**AVAILABLE DATA**
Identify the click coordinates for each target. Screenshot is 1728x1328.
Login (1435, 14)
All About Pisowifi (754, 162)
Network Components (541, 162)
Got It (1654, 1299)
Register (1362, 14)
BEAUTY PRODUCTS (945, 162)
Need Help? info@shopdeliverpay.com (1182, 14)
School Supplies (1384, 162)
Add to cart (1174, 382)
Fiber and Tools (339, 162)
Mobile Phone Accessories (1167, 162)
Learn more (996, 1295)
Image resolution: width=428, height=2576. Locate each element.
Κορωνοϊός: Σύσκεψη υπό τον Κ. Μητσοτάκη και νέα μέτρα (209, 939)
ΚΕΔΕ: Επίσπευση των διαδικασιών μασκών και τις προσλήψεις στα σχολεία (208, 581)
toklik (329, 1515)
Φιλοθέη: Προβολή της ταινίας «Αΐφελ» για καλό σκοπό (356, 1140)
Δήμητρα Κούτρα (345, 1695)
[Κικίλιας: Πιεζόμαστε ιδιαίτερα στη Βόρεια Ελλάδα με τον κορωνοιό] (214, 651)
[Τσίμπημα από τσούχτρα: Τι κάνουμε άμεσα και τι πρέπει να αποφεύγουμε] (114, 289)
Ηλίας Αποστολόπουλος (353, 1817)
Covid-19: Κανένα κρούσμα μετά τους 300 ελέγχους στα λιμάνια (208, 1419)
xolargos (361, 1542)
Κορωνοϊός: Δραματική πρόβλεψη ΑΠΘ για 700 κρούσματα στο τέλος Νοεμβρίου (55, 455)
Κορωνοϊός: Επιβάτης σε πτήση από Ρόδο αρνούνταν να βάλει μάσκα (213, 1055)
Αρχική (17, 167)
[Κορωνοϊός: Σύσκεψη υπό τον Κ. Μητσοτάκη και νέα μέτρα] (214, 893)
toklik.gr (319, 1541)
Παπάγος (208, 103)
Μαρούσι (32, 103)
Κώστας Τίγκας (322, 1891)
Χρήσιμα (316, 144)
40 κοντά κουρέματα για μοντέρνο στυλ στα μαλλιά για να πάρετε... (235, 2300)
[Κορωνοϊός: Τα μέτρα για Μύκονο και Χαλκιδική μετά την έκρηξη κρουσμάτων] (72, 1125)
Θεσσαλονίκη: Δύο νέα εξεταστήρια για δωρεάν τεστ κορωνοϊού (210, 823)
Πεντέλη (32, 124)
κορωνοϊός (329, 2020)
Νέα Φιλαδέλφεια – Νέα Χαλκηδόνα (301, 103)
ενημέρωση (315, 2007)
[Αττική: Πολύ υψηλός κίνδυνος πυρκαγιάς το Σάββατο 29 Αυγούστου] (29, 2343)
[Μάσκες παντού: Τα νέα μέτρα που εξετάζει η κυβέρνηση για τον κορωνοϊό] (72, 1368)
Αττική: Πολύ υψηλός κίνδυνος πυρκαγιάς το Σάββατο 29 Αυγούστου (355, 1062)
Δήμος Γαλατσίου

**WHAT YOU NEED TO DO**
Reproduce exactly, and only, the lines from the start of the entries through the one that contains "Νέα Φιλαδέλφεια – Νέα Χαλκηδόνα (301, 103)".

**EXPECTED OUTPUT**
Identify the click coordinates for each target. Screenshot is 1728x1328.
Login (1435, 14)
All About Pisowifi (754, 162)
Network Components (541, 162)
Got It (1654, 1299)
Register (1362, 14)
BEAUTY PRODUCTS (945, 162)
Need Help? info@shopdeliverpay.com (1182, 14)
School Supplies (1384, 162)
Add to cart (1174, 382)
Fiber and Tools (339, 162)
Mobile Phone Accessories (1167, 162)
Learn more (996, 1295)
Image resolution: width=428, height=2576. Locate each element.
Κορωνοϊός: Σύσκεψη υπό τον Κ. Μητσοτάκη και νέα μέτρα (209, 939)
ΚΕΔΕ: Επίσπευση των διαδικασιών μασκών και τις προσλήψεις στα σχολεία (208, 581)
toklik (329, 1515)
Φιλοθέη: Προβολή της ταινίας «Αΐφελ» για καλό σκοπό (356, 1140)
Δήμητρα Κούτρα (345, 1695)
[Κικίλιας: Πιεζόμαστε ιδιαίτερα στη Βόρεια Ελλάδα με τον κορωνοιό] (214, 651)
[Τσίμπημα από τσούχτρα: Τι κάνουμε άμεσα και τι πρέπει να αποφεύγουμε] (114, 289)
Ηλίας Αποστολόπουλος (353, 1817)
Covid-19: Κανένα κρούσμα μετά τους 300 ελέγχους στα λιμάνια (208, 1419)
xolargos (361, 1542)
Κορωνοϊός: Δραματική πρόβλεψη ΑΠΘ για 700 κρούσματα στο τέλος Νοεμβρίου (55, 455)
Κορωνοϊός: Επιβάτης σε πτήση από Ρόδο αρνούνταν να βάλει μάσκα (213, 1055)
Αρχική (17, 167)
[Κορωνοϊός: Σύσκεψη υπό τον Κ. Μητσοτάκη και νέα μέτρα] (214, 893)
toklik.gr (319, 1541)
Παπάγος (208, 103)
Μαρούσι (32, 103)
Κώστας Τίγκας (322, 1891)
Χρήσιμα (316, 144)
40 κοντά κουρέματα για μοντέρνο στυλ στα μαλλιά για να πάρετε... (235, 2300)
[Κορωνοϊός: Τα μέτρα για Μύκονο και Χαλκιδική μετά την έκρηξη κρουσμάτων] (72, 1125)
Θεσσαλονίκη: Δύο νέα εξεταστήρια για δωρεάν τεστ κορωνοϊού (210, 823)
Πεντέλη (32, 124)
κορωνοϊός (329, 2020)
Νέα Φιλαδέλφεια – Νέα Χαλκηδόνα (301, 103)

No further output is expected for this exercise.